• WHAT NEEDS TO BE DONE: Please print the stretch of the listing below from the line containing "Task: Click the compass icon in toolbar" through the line containing "Action: [900, 93]", both included, and omit the pictures.

• STORED ROWS:

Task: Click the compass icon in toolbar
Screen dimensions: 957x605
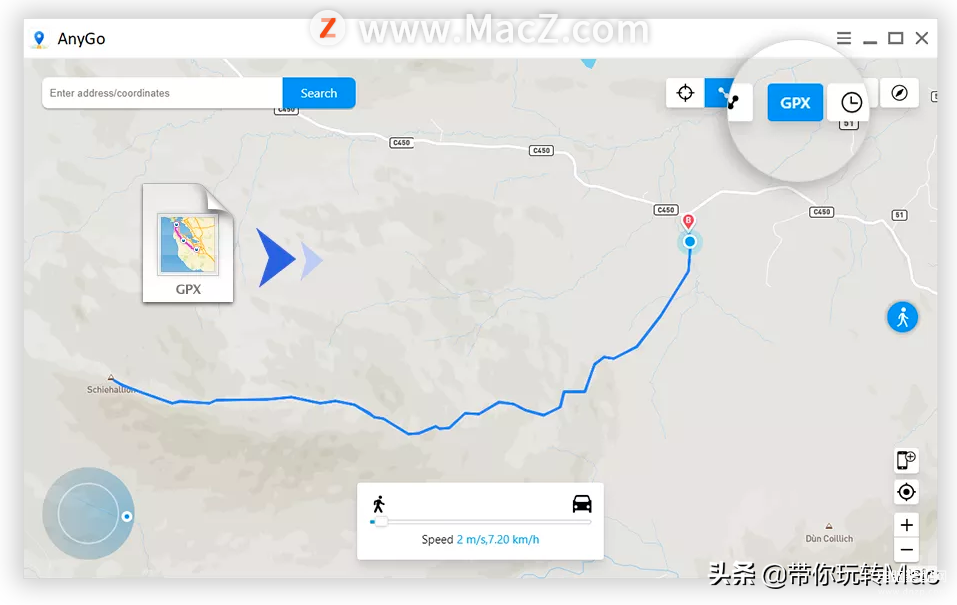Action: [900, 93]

--

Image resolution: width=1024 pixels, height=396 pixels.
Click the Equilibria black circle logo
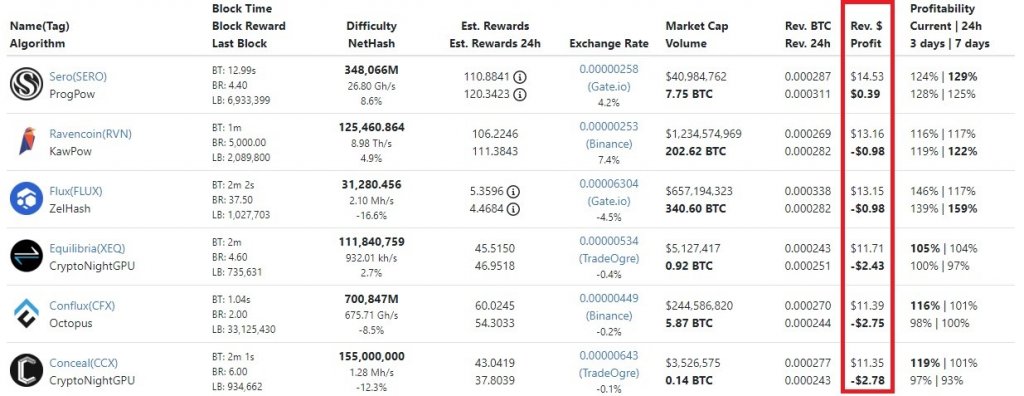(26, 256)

• WORKED ANSWER:
Task: Click the compass icon in toolbar
Screen dimensions: 957x605
Action: [900, 93]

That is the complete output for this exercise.